■ Collected data
-.-.-

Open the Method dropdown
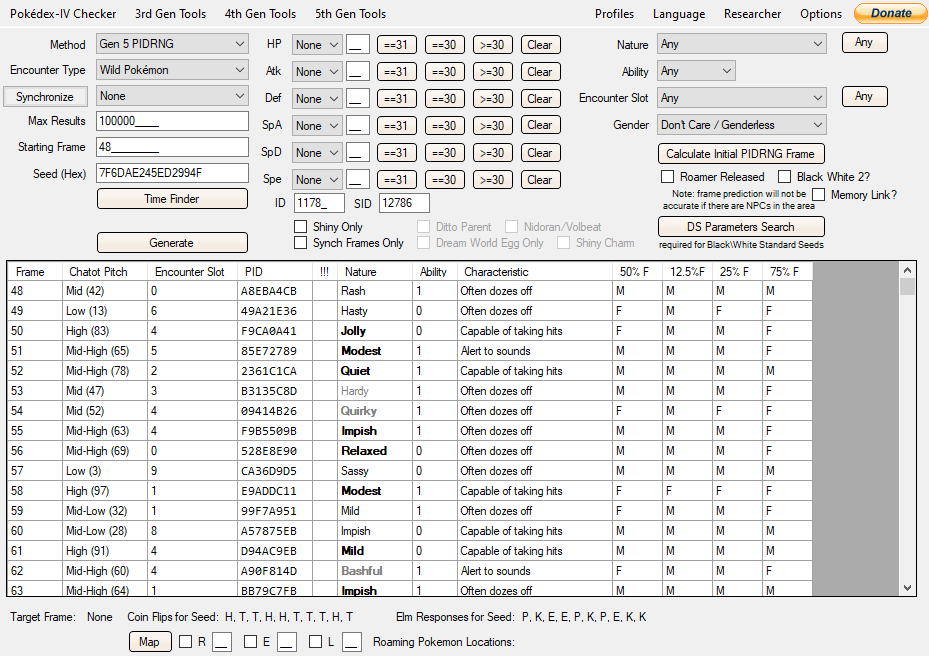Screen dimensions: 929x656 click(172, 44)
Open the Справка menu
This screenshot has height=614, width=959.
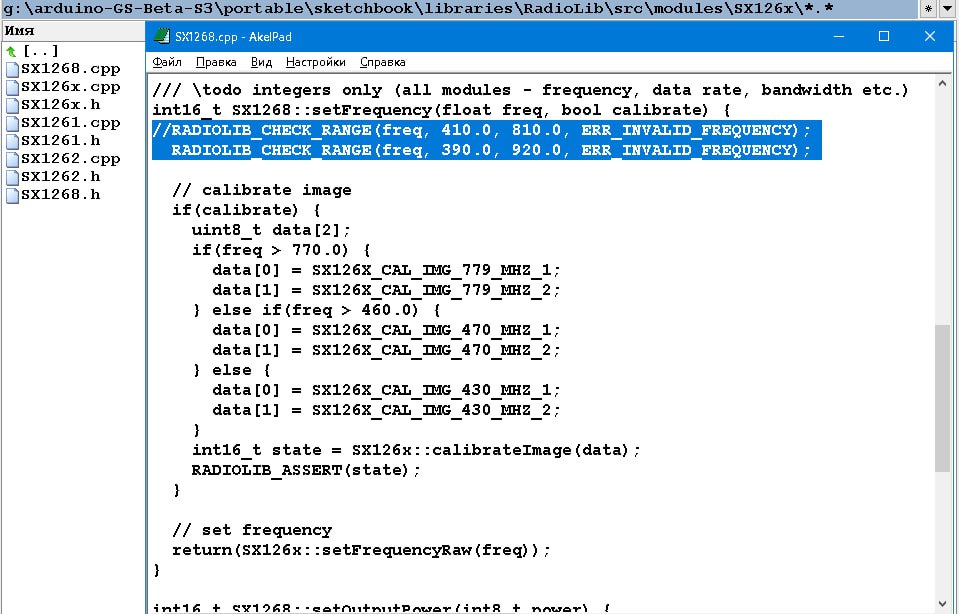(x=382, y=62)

-.-.-

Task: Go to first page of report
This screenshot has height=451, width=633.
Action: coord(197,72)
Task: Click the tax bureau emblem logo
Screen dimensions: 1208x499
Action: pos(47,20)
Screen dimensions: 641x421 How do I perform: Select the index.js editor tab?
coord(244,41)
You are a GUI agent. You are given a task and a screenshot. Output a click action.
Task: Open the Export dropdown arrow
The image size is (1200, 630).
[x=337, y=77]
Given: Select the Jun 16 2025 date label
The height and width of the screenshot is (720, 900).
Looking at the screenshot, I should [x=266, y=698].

-.-.-

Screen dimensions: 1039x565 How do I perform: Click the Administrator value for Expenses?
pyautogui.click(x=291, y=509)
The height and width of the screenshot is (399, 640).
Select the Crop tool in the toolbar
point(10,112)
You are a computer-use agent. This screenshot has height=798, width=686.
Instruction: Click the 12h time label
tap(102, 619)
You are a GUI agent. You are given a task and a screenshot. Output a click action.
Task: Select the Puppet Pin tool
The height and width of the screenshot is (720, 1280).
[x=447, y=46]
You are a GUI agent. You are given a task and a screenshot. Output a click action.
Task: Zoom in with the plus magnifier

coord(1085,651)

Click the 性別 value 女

-.-.-

Please write out the listing again from the line with "Open the Method dropdown" to the line with "(x=382, y=62)", switching "Method" to "Format" and keeping everything else the same. Leave the pictures out.

Open the Format dropdown
Screen dimensions: 929x656 click(172, 44)
Open the Справка menu
This screenshot has height=614, width=959.
(x=382, y=62)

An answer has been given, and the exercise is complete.